Le tribunal examine ensuite d’autres chefs de demande, à savoir le paiement de deux jours fériés survenant dans les trente jours suivant la fin du contrat (article 14 de l’arrêté royal du 18 avril 1974), une prime d’attractivité à la sortie (convention collective de secteur du 30 juin 2006, prime de fin d’année et prime COVID-19, cette dernière se divisant en une prime d’encouragement et une prime de solidarité), et constate, sur ce dernier poste, que la prime d’encouragement a été payée et que la prime de solidarité, fixée par l’arrêté royal du 22 décembre 2020 fixant le financement et les modalités pour l’instauration d’une prime de solidarité dans les secteurs de santé, ne vise que les secteurs fédéraux, étant les hôpitaux soumis à la loi sur les hôpitaux, les centres de psychiatrie légale, les centres d’accompagnement pour les grossesses non désirées, les services de soins infirmiers à domicile, les maisons médicales et les services pour le sang de la Croix-Rouge.

Intérêt de la décision

C’est essentiellement en fait que réside l’intérêt de la décision commentée.

Le tribunal y rappelle l’obligation pour l’employeur d’apporter la preuve certaine de la faute invoquée à la base du licenciement pour motif grave. La charge de la preuve lui incombe en totalité et l’on constate en l’espèce qu’aucun élément concret n’est manifestement produit, des attestations – au demeurant peu précises et peu nombreuses – n’étant pas de nature à établir l’imputabilité de la situation visée à une personne déterminée.
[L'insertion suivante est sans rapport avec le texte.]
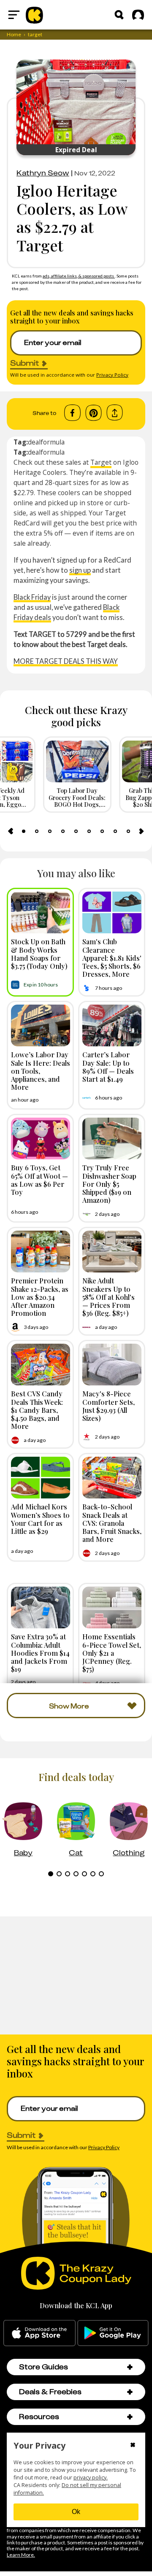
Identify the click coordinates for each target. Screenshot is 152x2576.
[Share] (114, 412)
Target (100, 462)
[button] (130, 2367)
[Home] (34, 15)
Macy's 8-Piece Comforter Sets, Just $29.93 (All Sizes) (108, 1406)
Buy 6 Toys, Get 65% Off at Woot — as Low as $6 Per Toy (39, 1179)
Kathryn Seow (42, 173)
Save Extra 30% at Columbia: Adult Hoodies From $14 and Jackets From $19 (40, 1652)
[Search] (119, 15)
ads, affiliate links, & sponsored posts (79, 275)
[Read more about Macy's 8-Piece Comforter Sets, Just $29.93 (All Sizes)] (111, 1364)
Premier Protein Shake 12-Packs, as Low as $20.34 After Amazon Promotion (39, 1297)
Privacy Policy (112, 375)
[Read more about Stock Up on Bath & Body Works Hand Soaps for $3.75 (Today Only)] (40, 912)
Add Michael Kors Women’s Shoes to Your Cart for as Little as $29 (40, 1519)
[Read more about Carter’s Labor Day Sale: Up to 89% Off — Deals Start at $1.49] (111, 1025)
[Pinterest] (93, 412)
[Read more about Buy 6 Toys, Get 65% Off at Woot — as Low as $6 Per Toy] (40, 1138)
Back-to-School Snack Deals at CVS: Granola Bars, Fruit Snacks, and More (111, 1523)
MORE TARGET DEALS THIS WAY (66, 661)
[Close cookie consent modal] (132, 2445)
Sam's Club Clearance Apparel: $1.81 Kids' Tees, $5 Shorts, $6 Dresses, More (111, 957)
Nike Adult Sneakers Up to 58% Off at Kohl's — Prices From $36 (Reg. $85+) (109, 1297)
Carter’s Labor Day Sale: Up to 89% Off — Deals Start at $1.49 (108, 1066)
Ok (76, 2511)
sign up (80, 570)
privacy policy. (90, 2477)
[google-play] (113, 2333)
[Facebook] (72, 412)
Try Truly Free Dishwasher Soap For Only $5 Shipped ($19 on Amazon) (109, 1183)
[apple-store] (39, 2333)
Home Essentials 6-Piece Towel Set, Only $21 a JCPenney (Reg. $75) (111, 1652)
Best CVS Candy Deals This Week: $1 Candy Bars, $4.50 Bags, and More (37, 1410)
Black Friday (32, 597)
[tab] (23, 831)
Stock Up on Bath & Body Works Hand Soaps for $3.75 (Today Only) (39, 953)
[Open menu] (14, 14)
La décision de licenciement pour motif grave a très vraisemblablement été prise dans un contexte de grande émotion ou de forte crainte liée à la pandémie. Ceci ne dispense cependant pas l’employeur de l’obligation légale de justifier le motif de rupture.

L’on ne manquera par ailleurs pas de se poser la question de la preuve qui aurait pu être apportée en l’espèce quant au risque de propagation. Le motif du licenciement étant double (absence de port du masque et contamination), le jugement ne répond pas à la question précise de savoir si le non-respect des normes sanitaires aurait pu – s’il avait été établi – constituer le motif grave de licenciement, le tribunal n’ayant pu que conclure que le fait n’était pas avéré.

Nul doute cependant que le non-respect de normes sanitaires de cette importance serait susceptible d’entraîner la rupture immédiate et définitive de la relation professionnelle.